When using genetically-guided coaching, we would take a look at the person’s motivational profile and see what kind personality he has. By identifying these attributes we can create support “scaffolding” that allows this person to tap into a range of support services that will help him through specific developmental and/or performance challenges. With this process in place, we can identify what sort of activities and jobs would be appropriate over time for someone with this person’s set of attributes and unique personality. Perhaps we’d find that this person was working generally in the appropriate context, but that he needs to do some very specific things within his position in order to take advantage of who he is in order to get himself out of the current rut he’s in.

Now the question comes: What kind of support package or scaffolding does this person need? He knows he wants to change, but he has no resources to do so. He’s at a point in life where everything is extended. He has failed in the past. The credit cards are maxed. The home’s equity is tapped. He simply does not have the ability to support the transition he needs to make.

Such a scenario is common. When people realize that they should be doing something different how do they get the support they need? How do they retrain? How do they get the resources to take them through the change? How do they get from point A to point B?

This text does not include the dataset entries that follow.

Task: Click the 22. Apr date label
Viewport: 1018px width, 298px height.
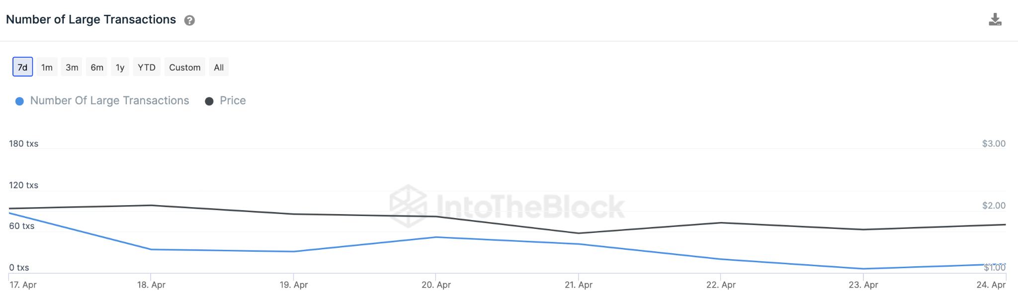Action: click(x=721, y=285)
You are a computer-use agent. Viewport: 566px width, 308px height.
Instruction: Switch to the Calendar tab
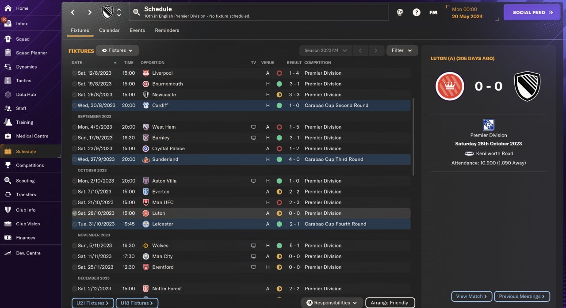pyautogui.click(x=109, y=30)
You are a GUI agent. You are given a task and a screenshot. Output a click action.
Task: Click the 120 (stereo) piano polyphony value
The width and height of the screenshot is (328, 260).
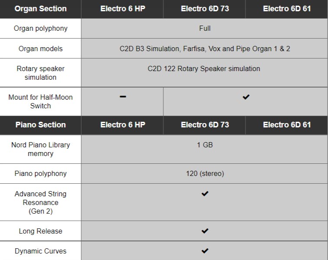click(205, 174)
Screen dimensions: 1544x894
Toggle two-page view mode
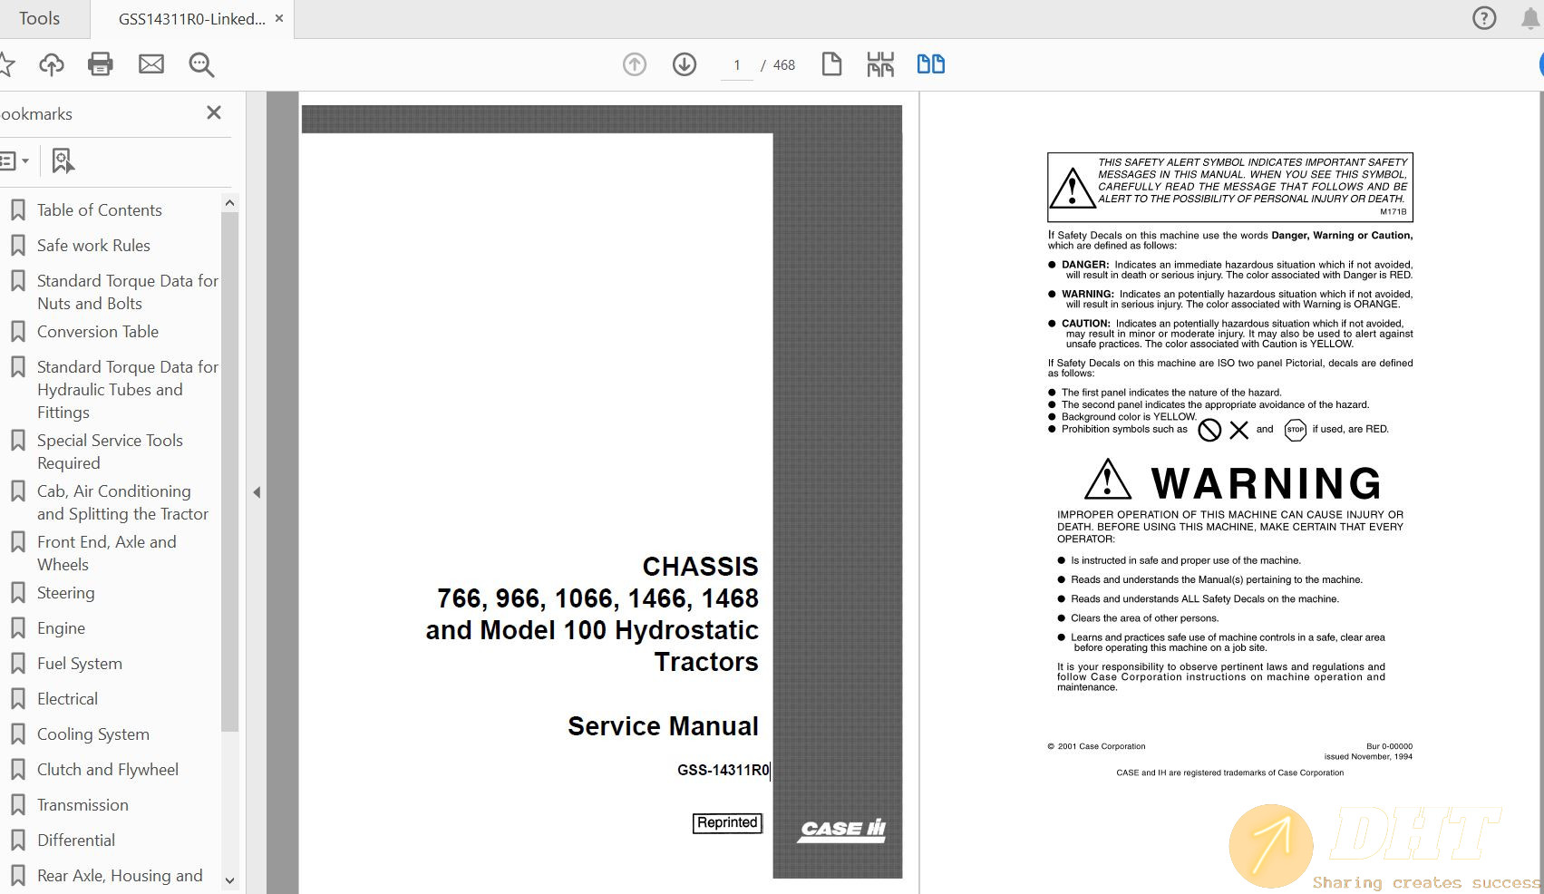tap(930, 64)
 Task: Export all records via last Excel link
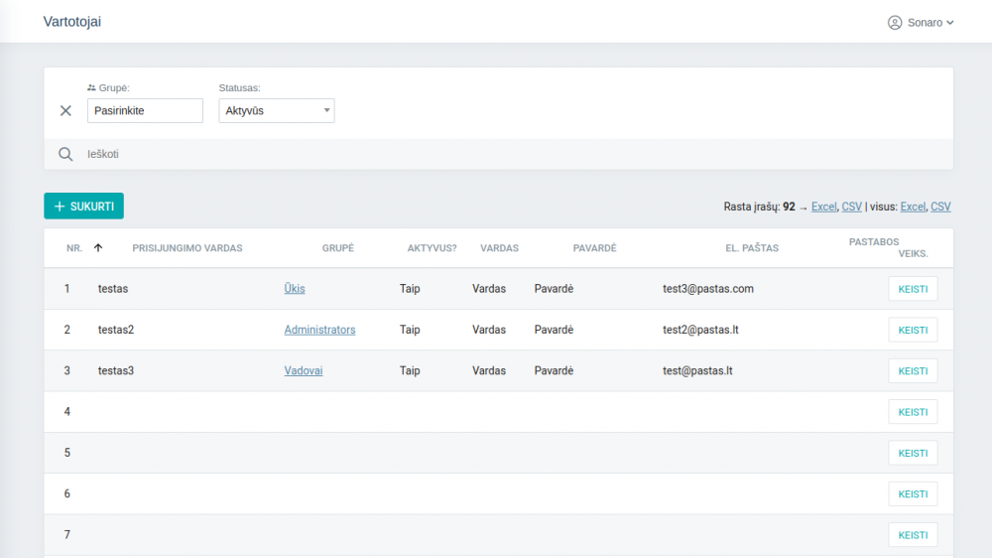pos(913,207)
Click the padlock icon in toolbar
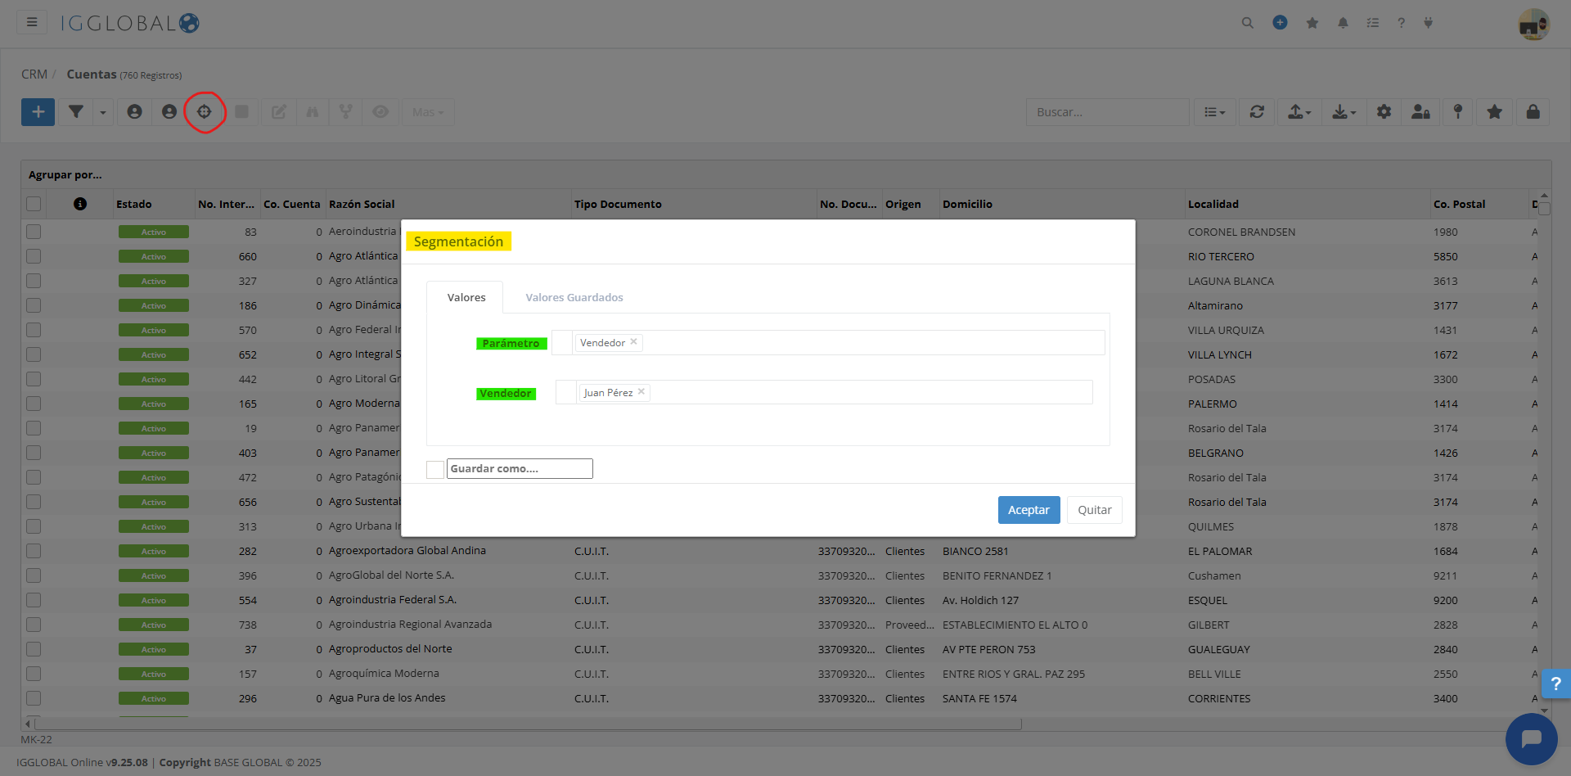Viewport: 1571px width, 776px height. [x=1533, y=112]
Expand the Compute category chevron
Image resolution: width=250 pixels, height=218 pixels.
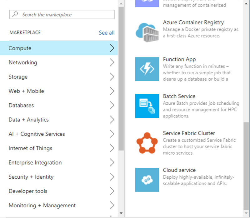[x=112, y=48]
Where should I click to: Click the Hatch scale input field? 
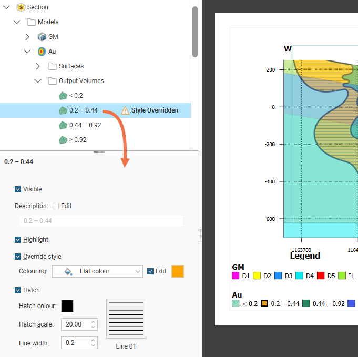[x=75, y=324]
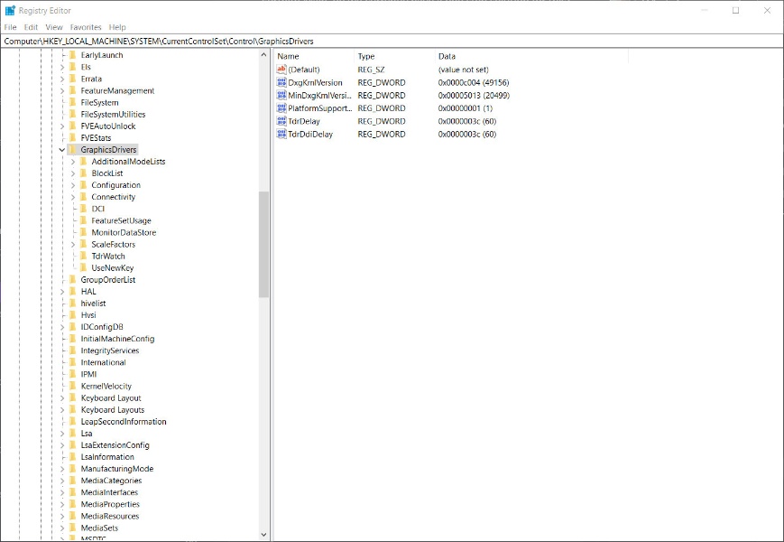Expand the Keyboard Layout key

(x=62, y=398)
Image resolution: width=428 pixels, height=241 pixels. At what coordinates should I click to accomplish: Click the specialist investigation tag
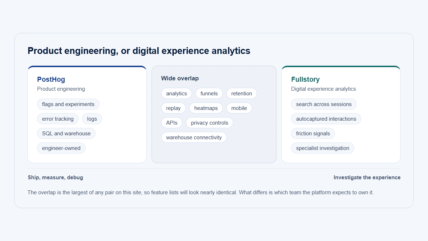(x=322, y=148)
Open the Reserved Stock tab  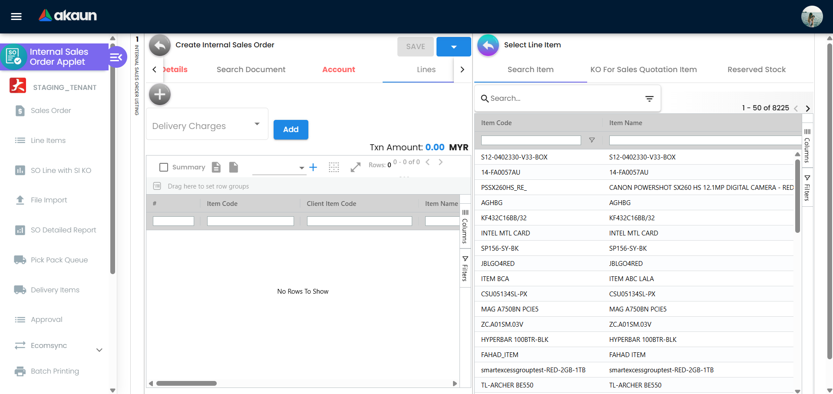coord(756,70)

Even if these questions don’t plague you now, chances are they will in the future. As globalization continues and standard business models change, many people who have held traditional workplace roles will see themselves facing massive work and life changes. In the very near future, over a billion people on the other side of the ocean will be competing for the same contracts, positions, and roles that you are. What does that mean to overall life in the developed world—that so many people are going to be able to provide similar services? What does that mean to American life?

It means we’re going to need a lot of support. After all, how does someone in her mid-50s, who has used all her retirement savings to build her dream business, transition to the next step? What happens when her business fails to bring in enough clients and she is out of money? How can she get support to see her through the transition? Such a situation happens every day, and these people have no place to turn.

The Future of Support: Part of this question of support and concept of a scaffolding of support—a way of creating support in a variety of areas that promotes access to additional resources—means that we have to look at new way in which the “powers that be” can support its people. Rather than only doling out support in the form of food stamps, welfare, and WIC (which are very needed and useful programs), we also need to look at a “new living support system” that says people can tap into a certain amount of dollars to use during transitional periods as long as the person meets certain criteria and qualifications.

But to make such a program work, people first need to be aware of when they’ll most need support, as well as what type of support they’ll most likely need. Genetically-guided coaching and living provides those answers. It tells us what kind of life we’ll be most happy embracing, because it identifies the creative tensions within us. We then know whether someone is going to live an ambitious life, a low achieving life, a life filled with relationships, or a solitary life, just to name a few. By tapping into this knowledge that’s already within us, we can make great strides toward helping each other live a life that’s in tune with who they are so transitions aren’t so challenging. Only then will Americans survive the globalization trend and be able to preserve their standards of living—with rewarding professional and personal lives that contribute meaningfully to society.